Salesforce Related Breaches Continue
We’re going to be going over a campaign that has been ravaging companies recently.
I had previously talked about this campaign in a previous post.
Stepping back to give background, ShinyHunters has been a busy threat actor group over the last few years.
Their notable victims include AT&T, Ticketmaster, and Santander to name a few.
Kind of reminds me of Lapsus$ a few years back. Methodical, using the same attacker tactics, rinse and repeat with ruthless execution.
Also interesting was the targets for this campaign. It looked to be focused on luxury retail, before moving on to insurance, and now other companies.
A batch of data breaches by way of Salesforce.

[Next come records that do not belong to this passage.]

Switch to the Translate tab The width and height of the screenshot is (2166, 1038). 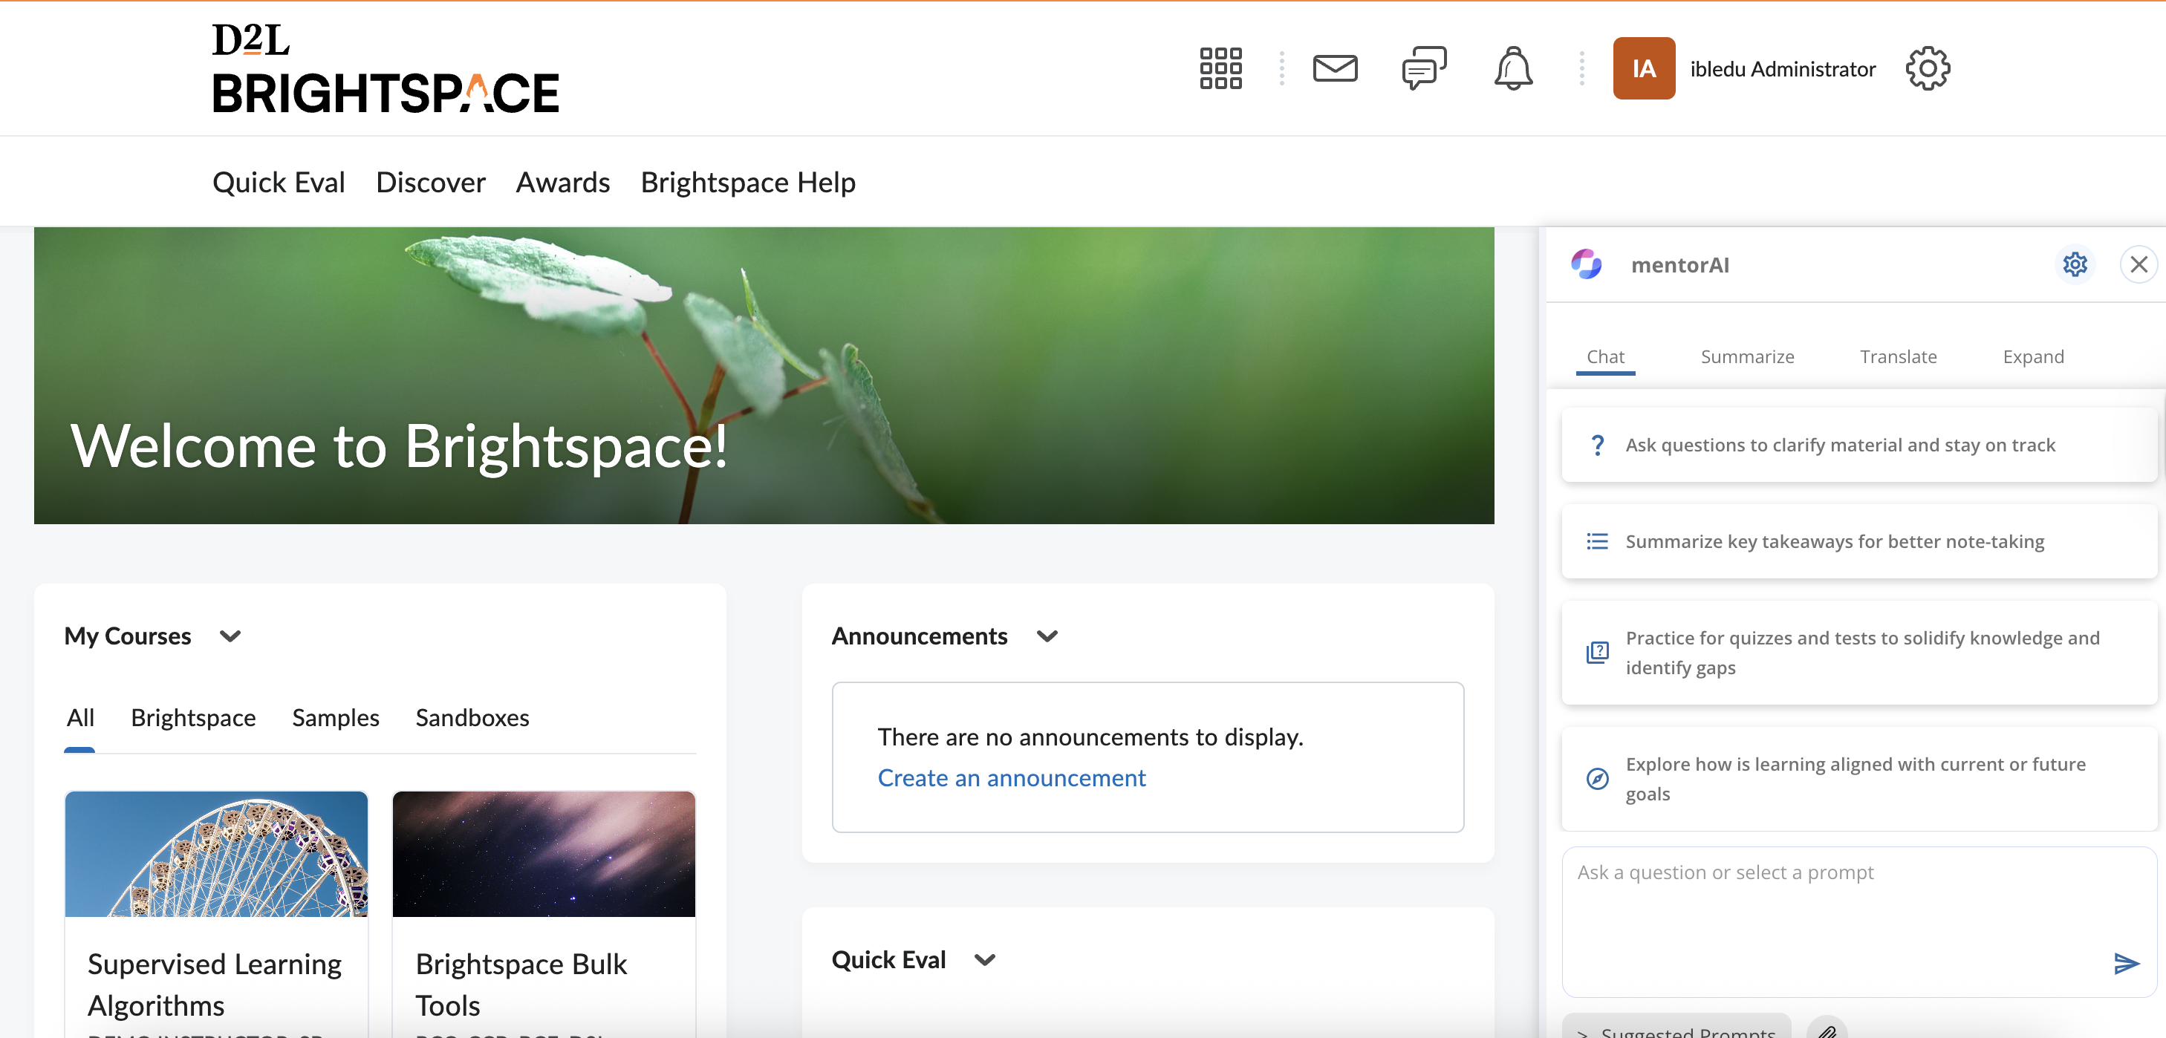(1898, 356)
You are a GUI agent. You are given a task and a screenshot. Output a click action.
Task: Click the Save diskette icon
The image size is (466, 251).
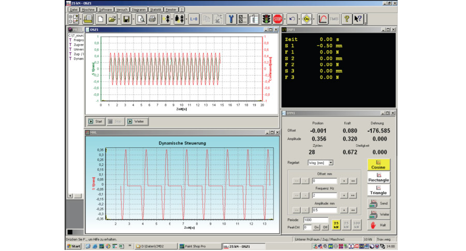click(x=126, y=19)
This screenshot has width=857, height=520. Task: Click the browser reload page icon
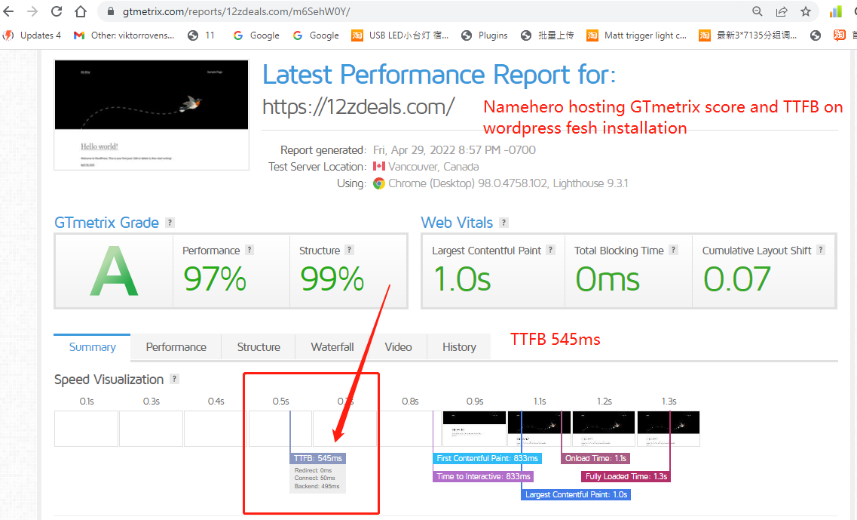pyautogui.click(x=57, y=11)
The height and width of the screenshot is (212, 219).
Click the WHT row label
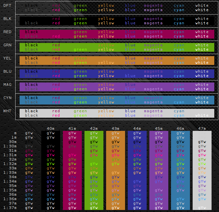coord(7,111)
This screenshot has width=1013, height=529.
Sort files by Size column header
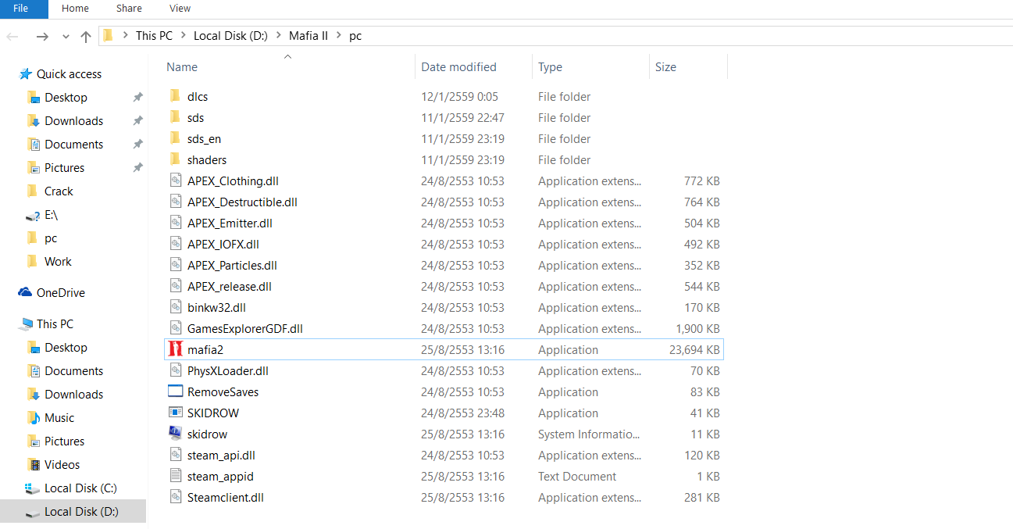[x=665, y=67]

Here's an overview of how it works
Use of compromised Salesforce accounts from unrelated companies to register their malicious applications
Impersonation of IT staff via vishing
Social Engineering other staff to share credentials or to authorize the malicious app to the victim companies Salesforce
CRM Access by OAuth
Abuse of this access
Just to make it clear, this is not due to a vulnerability in the Salesforce platform, but due to OAuth applications being authorized in the platform.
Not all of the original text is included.